Come era consueto negli anni 90, il film è stato accompagnato dall'uscita della colonna sonora in due dischi distinti: la prima di pezzi cantanti e la seconda di brani strumentali. La prima di queste si intitola The Crow: Original Motion Picture Soundtrack e contiene quattordici canzoni di alcuni tra i migliori interpreti dell'industrial rock e dell'alternative rock dell'epoca. I brani sono tutti molto cupi e ricalcano  le atmosfere dei film. Tra i pezzi principali troviamo Burn dei Cure, che apre il disco e che nel film ha il ruolo iconico di fare da sottofondo alla scena in cui Eric torna dai morti, la cover di Dead Souls dei Joy Division interpretata dai Nine Inch Nails, Snakedriver dei Jesus and the Mary Chain e Darkness dei Rage Against the Machine (che sul singolo di Killing in the Name Of come b-side è intitolata Darkness of Greed) in cui il gruppo rinuncia alle proprie sonorità aggressive per spostarsi su terreni più oscuri. Nell'album sono presenti altre due cover: Ghostrider dei Suicide, qui interpretata dai Rolling Band, e The Badge dei Poison Idea interpretata dai Pantera. Nel disco è presente anche Milktoast degli Helmet, il cui titolo è scritto Milquetoast nel loro album Betty dello stesso anno.

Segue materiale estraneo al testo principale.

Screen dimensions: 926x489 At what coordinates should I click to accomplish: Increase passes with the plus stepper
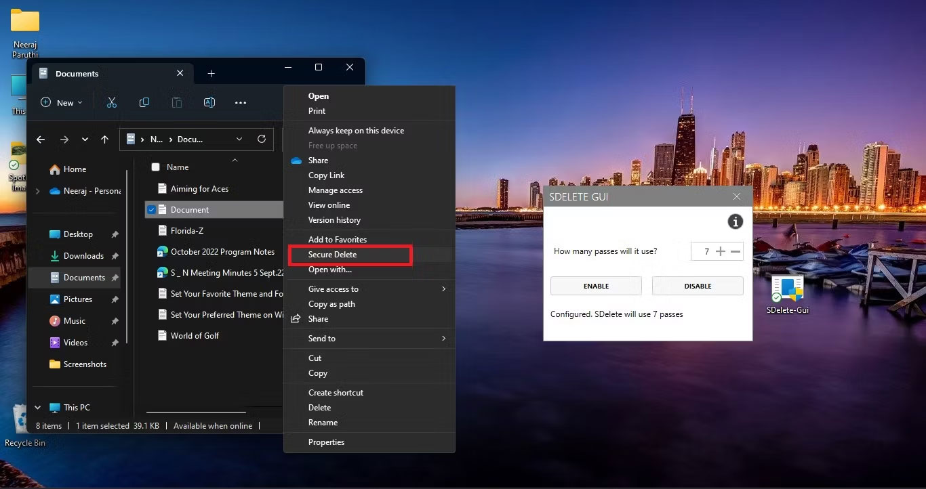(x=721, y=251)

Il secondo album uscito in contemporanea al film è intitolato The Crow: Original Motion Picture Score e contiene le musiche strumentali che fanno da commento sonoro alle scene del film composte da Graeme Revell. Ovviamente le atmosfere di questo secondo album restano gotiche e oscure, e nell'album troviamo alcuni pezzi di notevole fattura, come Rain Forever impreziosita da un vocalizzo della cantante Darlene Koldenhoven, Pain and Retribution in cui troviamo un vocalizzo corale, e Inferno che nel film è interpretata alla chitarra dallo stesso Eric Draven.

Nel 1996 uscì il primo sequel Il Corvo 2 il cui titolo originale è The Crow: City of Angels, come dice il titolo stesso l'azione si sposta a Los Angeles; il protagonista è un meccanico motociclista di nome Ashe Corven che viene ucciso insieme al figlio e torna dall'oltretomba a vendicarsi dei propri assassini. Anche in questo caso la città è caratterizzata da atmosfere cupe, con il cielo verde, ma il film per quanto godibile ha il sapore di copia del precedente. Anche in questo caso del film sono state pubblicate due colonne sonore.


Il primo dei due dischi è intitolato The Crow: City Of Angels (Original Motion Picture Soundtrack) e ricalca l'esperimento fatto con il film precedente, anche se in questo caso le sonorità si spostano più verso l'industrial e verso l'hard rock. Nel disco troviamo una cover di Gold Dust Woman dei Fleetwood Mac interpretata dagli Hole, una cover di I'm Your Boogie Man di KC and the Sunshine Band dei White Zombie (del resto a cavallo dell'anno 2000 Rob Zombie fece più partecipazioni a colonne sonore che album in studio), entrambi i quali trasformano i brani originali, che non avevano nulla di oscuro, in pezzi energici con prominenti chitarre distorte. Nel disco troviamo un'altra cover dei Joy Division: in questo caso si tratta di In a Lonely Place interpretata dai Bush. L'album contiene anche una versione live di I Wanna be Your Dog degli Stooges interpretata dal solo Iggy Pop, l'unica spiegazione per la presenza di questo pezzo nell'album è che Iggy Pop interpreta uno degli assassini del protagonista nel film, perché per il resto non ha legami con il film. Questo album, rispetto alla colonna sonora del disco precedente, ha comunque il merito di ampliare la proposta stilistica, grazie a contributi di PJ Harvey, Linda Perry e Tricky con i Gravediggaz.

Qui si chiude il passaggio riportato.